This past week, Google rolled out its latest iteration of the Panda update, which the company (as usual) downplays as only one of roughly 500 yearly algorithm changes.
It doesn’t sound like such a big deal when they put it that way, but for those who have lost major traffic because of it, it was a bigger deal than most of those other roughly 499 changes. Ask Dani Horowitz from Daniweb, who noticed the big traffic drop and tipped us about it before we confirmed the update with Google.
Daniweb was hit by Panda earlier this year, and was able to get all the way back to a 110% recovery - something few have been able to achieve. Then along came Panda “2.5” (as the industry is calling it) early in the week and took away more than half of Daniweb’s traffic overnight. All of the hard work that Daniweb put into that recovery might as well have been erased.
But Daniweb is far from being the only victim here. SearchMetrics, which has regularly released data about Panda winners and losers throughout the year, has compiled another list of the top winners and losers as a result of 2.5.
Here are the biggest losers:
A few things worth noticing:
A. Press release distribution sites were hit again. We talked about PRNewsire getting victimized by Panda in the past. Now it, along with BusinessWire - arguably the two top services in this area on the web, have been hit again.
B. EzineArticles and Demand Media’s eHow - two big past Panda victims are not present on the list.
C. Some pretty high profile sites are on the list. Today.com. TheNextWeb (which if anything has increased in quality if you ask me).
It’s a pretty interesing list, as is the winner list:
A few things of note with regards to this list:
1. Google sites won again (YouTube and Android.com). I’m not saying they shouldn’t be on the winners list, but given the regulatory scrutiny Google has found itself in over how it treats its own content in search results, one has to wonder if this will draw the attention of regulators.

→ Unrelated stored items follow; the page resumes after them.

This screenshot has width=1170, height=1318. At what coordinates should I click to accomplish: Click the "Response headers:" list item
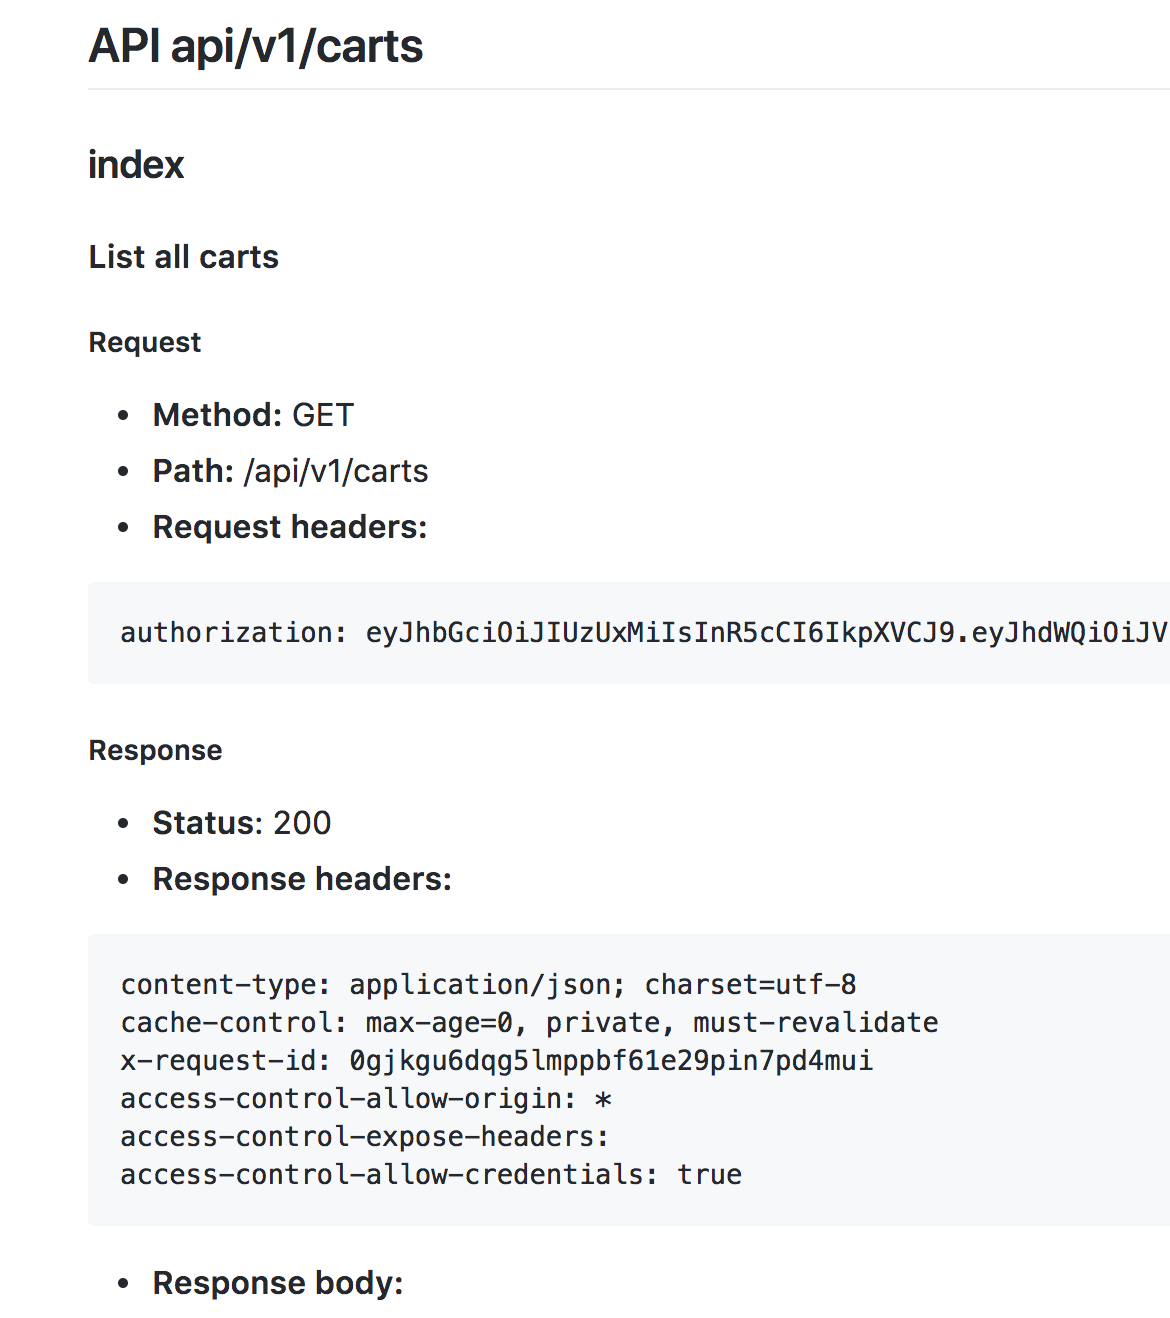(x=301, y=878)
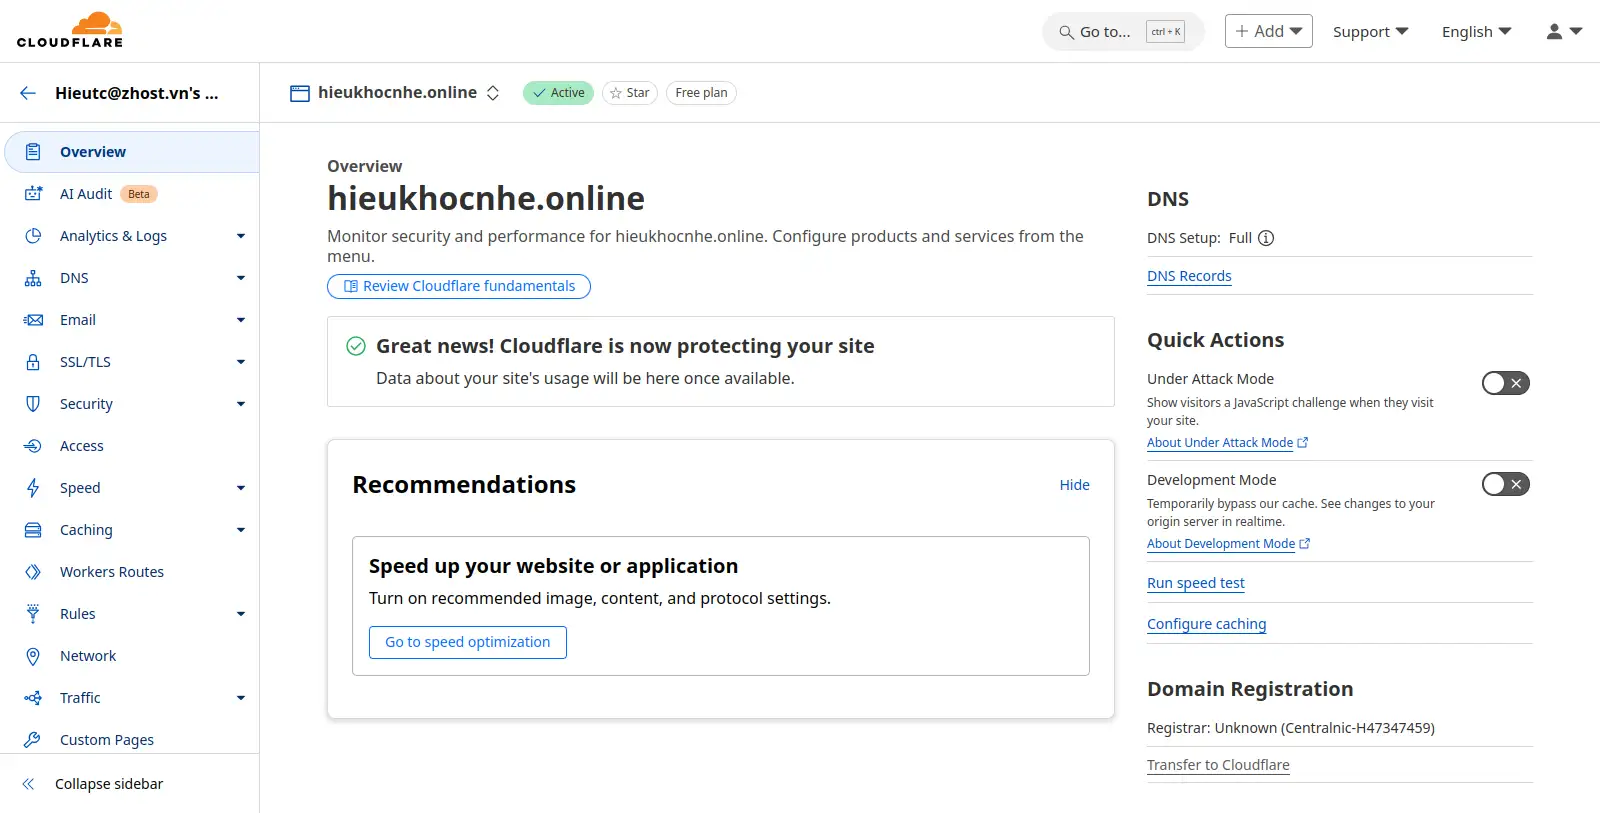This screenshot has width=1600, height=813.
Task: Open the domain switcher next to hieukhocnhe.online
Action: tap(493, 93)
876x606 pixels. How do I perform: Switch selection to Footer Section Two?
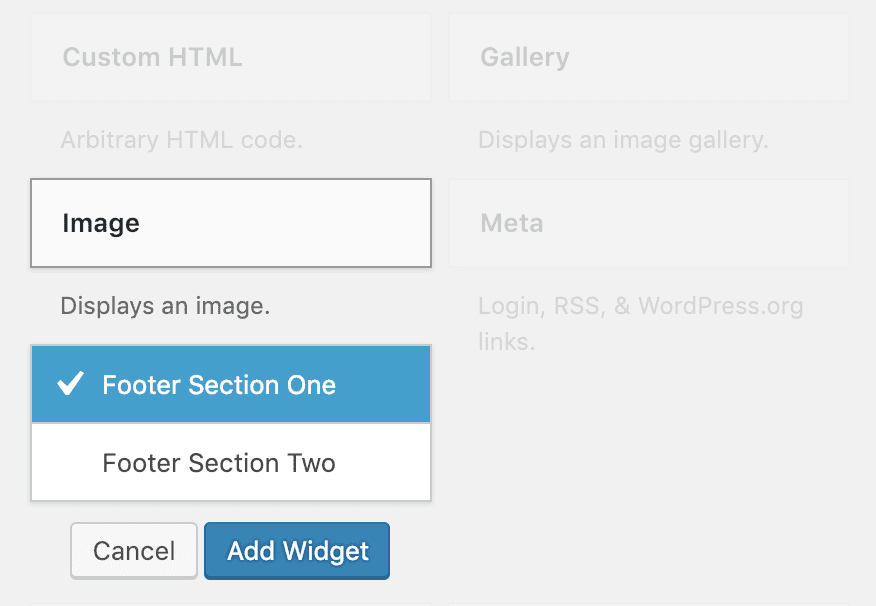[x=218, y=462]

2. HubPages is on the winners list. The site, which we have written about several times, used to make the loser list. They must be doing something right. But who knows? They could get hit on the next one. One would have thought at that Daniweb was doing something right too.
3. The list is dominated by pretty big brands.
I’m sure we’ll be digging into all of this more soon, but this is a quick look at what Google’s algorithm is considering to be of quality, for better or worse. It will be interesting to watch how these sites perform moving forward.
I can tell you one thing, Google is all about some identity these days. I’d encourage you to take advantage of the authorship markup Google uses to highlight who is responsible for various content. They’re even starting to include Google+ Circles numbers with it. It’s looking more and more like you ought to be taking full advantage of Google+ if you want to do better in search.